◆ **Task data**:
════════════════

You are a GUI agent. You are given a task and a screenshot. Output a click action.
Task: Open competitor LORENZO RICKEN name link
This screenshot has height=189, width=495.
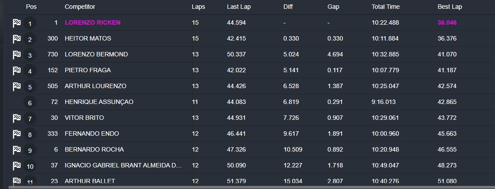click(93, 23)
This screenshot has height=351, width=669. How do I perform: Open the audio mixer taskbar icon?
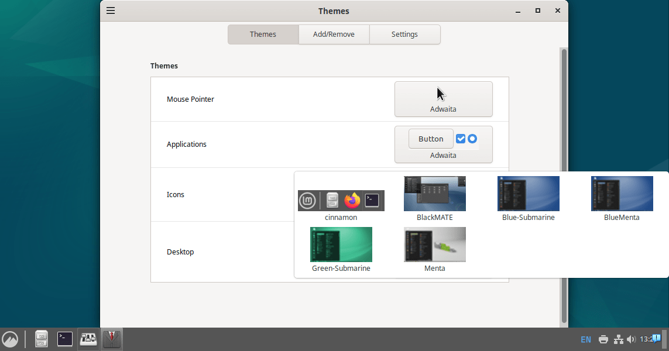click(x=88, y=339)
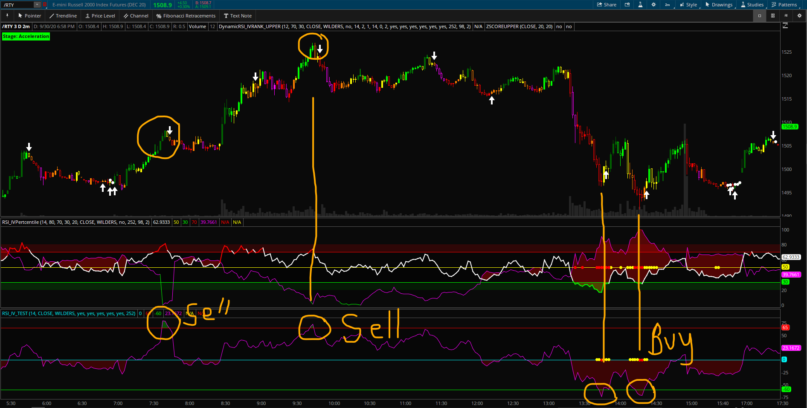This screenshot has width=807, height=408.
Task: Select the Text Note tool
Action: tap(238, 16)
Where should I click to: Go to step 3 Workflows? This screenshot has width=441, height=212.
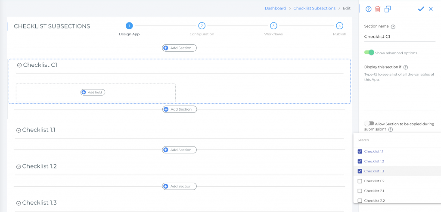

════════════════

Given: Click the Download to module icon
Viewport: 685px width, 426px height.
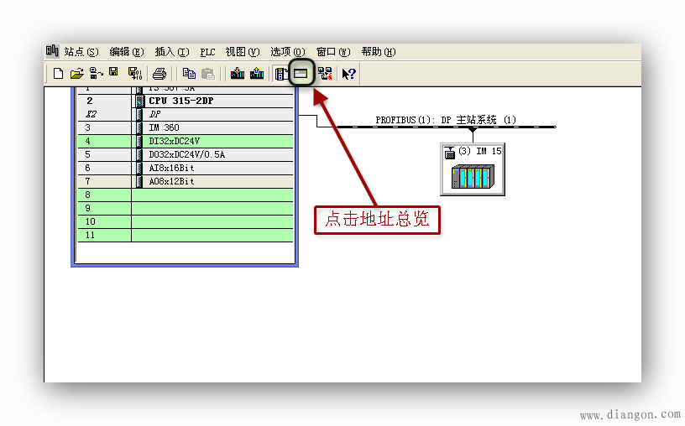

════════════════

◆ **How to complete this task**:
In the records above, copy exactly everything from the line that has "Task: Open competitor" down to the line that has "Where should I", both ends included, and leave out the pictures.

◆ **Written answer**:
Task: Open competitor LORENZO RICKEN name link
This screenshot has height=189, width=495.
click(93, 23)
This screenshot has height=351, width=669. How do I perform: Open the audio mixer taskbar icon?
click(x=88, y=339)
This screenshot has width=807, height=408.
Task: Select the Text Note tool
Action: tap(238, 16)
Where should I click to: Go to step 3 Workflows? This screenshot has width=441, height=212.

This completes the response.